[WHAT NEEDS TO BE DONE]: Return all the data exactly, keeping the pictures out.

[Stored data entries]:
[Start of Attachment]

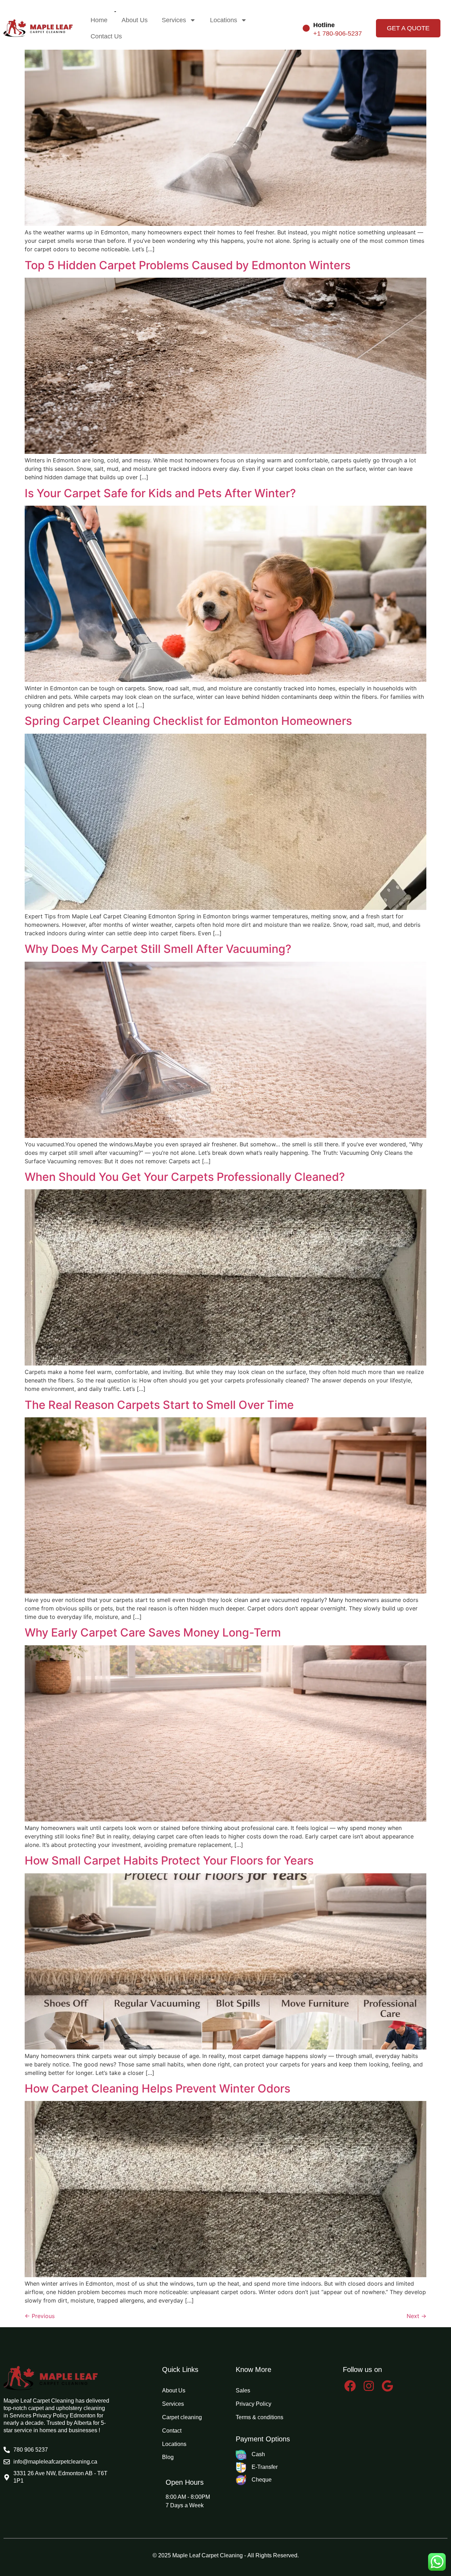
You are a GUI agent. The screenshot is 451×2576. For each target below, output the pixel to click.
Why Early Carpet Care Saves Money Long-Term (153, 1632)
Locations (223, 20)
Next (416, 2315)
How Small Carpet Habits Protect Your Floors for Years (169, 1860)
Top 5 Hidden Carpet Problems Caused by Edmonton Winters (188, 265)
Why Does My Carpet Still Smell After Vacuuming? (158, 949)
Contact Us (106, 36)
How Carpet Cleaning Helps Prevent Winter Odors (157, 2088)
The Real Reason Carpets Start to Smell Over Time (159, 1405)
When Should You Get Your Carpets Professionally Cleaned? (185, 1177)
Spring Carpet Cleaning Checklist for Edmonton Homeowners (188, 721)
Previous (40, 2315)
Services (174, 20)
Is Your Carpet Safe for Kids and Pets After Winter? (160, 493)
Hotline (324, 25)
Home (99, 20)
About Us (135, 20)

[End of Attachment]

[SOLUTION TO THIS PROBLEM]:
You are a GUI agent. The screenshot is 451×2576. For each target below, output the pixel to click.
Why Early Carpet Care Saves Money Long-Term (153, 1632)
Locations (223, 20)
Next (416, 2315)
How Small Carpet Habits Protect Your Floors for Years (169, 1860)
Top 5 Hidden Carpet Problems Caused by Edmonton Winters (188, 265)
Why Does My Carpet Still Smell After Vacuuming? (158, 949)
Contact Us (106, 36)
How Carpet Cleaning Helps Prevent Winter Odors (157, 2088)
The Real Reason Carpets Start to Smell Over Time (159, 1405)
When Should You Get Your Carpets Professionally Cleaned? (185, 1177)
Spring Carpet Cleaning Checklist for Edmonton Homeowners (188, 721)
Previous (40, 2315)
Services (174, 20)
Is Your Carpet Safe for Kids and Pets After Winter? (160, 493)
Hotline (324, 25)
Home (99, 20)
About Us (135, 20)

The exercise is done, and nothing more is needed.